26.01.2018, 22:39 Uhr

Dunkelstes Kapitel unserer Geschichte „Holocaust und Euthanasie-Morde dürfen sich niemals wiederholen“

Innenminister Joachim Herrmann hat bei der Gedenkveranstaltung des Bayerischen Landtags und der Stiftung Bayerische Gedenkstätten in Ursberg dazu aufgerufen, die Erinnerung an den Nationalsozialismus wach zu halten. (Foto: Bildarchiv Bayer. Landtag/Poss)Innenminister Joachim Herrmann hat bei der Gedenkveranstaltung des Bayerischen Landtags und der Stiftung Bayerische Gedenkstätten in Ursberg dazu aufgerufen, die Erinnerung an den Nationalsozialismus wach zu halten. (Foto: Bildarchiv Bayer.

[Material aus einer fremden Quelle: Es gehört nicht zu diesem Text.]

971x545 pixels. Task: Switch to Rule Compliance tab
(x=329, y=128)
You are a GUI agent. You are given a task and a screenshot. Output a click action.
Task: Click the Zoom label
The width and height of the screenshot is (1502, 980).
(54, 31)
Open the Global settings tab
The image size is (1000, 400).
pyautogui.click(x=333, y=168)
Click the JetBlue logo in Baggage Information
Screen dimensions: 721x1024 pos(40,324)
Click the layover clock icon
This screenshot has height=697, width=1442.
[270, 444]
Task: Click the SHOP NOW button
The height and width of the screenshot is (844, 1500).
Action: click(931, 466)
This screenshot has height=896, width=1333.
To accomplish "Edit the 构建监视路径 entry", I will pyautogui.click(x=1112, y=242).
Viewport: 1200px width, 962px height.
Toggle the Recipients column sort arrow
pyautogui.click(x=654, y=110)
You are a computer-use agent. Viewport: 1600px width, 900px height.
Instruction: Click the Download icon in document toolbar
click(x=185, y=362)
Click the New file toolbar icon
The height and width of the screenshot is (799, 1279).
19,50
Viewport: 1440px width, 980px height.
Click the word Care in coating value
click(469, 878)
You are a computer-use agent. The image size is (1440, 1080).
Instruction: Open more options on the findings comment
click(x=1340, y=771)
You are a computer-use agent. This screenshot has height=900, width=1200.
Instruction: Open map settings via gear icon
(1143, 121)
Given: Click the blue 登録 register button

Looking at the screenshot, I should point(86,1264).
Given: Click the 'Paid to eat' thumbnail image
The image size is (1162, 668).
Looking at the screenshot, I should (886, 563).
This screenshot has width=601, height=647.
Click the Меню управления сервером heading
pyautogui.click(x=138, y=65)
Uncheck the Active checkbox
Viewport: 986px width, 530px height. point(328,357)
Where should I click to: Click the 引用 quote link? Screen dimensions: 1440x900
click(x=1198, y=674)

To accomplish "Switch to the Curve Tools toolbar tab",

Landtag/Poss)

Bayerns Innenminister Joachim Herrmann hat bei der Gedenkveranstaltung des Bayerischen Landtags und der Stiftung Bayerische Gedenkstätten in Ursberg, an der er in Vertretung des Bayerischen Ministerpräsidenten teilnahm, dazu aufgerufen, die Erinnerung an den Nationalsozialismus wach zu halten: „Wir dürfen das dunkelste Kapitel unserer Geschichte niemals vergessen. Das unvorstellbare Unheil des Holocausts und der Euthanasie-Morde dürfen sich in Deutschland niemals wiederholen.“

BAYERN Mit Blick auf die mehr als 5,6 Millionen Opfer des Holocaust und die mehr als 300.000 Opfer der Euthanasie-Morde, an die bei der Veranstaltung im schwäbischen Ursberg besonders gedacht wurde, bezeichnete Herrmann die Erinnerung als eine bleibende Aufgabe. „Mit unserem Gedenkakt können wir nicht wiedergutmachen, welch unsagbares Leid diesen Menschen zugefügt wurde. Aber wir setzen damit ein sichtbares Zeichen im Umgang mit unserer Geschichte und halten die Erinnerung daran wach. Vielmehr noch: Wir müssen uns unserer Vergangenheit stellen, damit sich dieses unvorstellbare Unheil nicht wiederholen kann.“ Das christliche Gebot der Nächstenliebe und der Respekt verpflichten uns zur Inklusion Behinderter in unserem Alltagsleben. So wie es das Dominikus Ringeisen Werk in Ursberg vorbildlich vorlebt, das heute mehr als 5.000 Menschen mit Assistenzbedarf betreut, und das ein Lebensrecht für alle Menschen in seinem Leitsatz „Jeder Mensch ist kostbar“ formuliert habe.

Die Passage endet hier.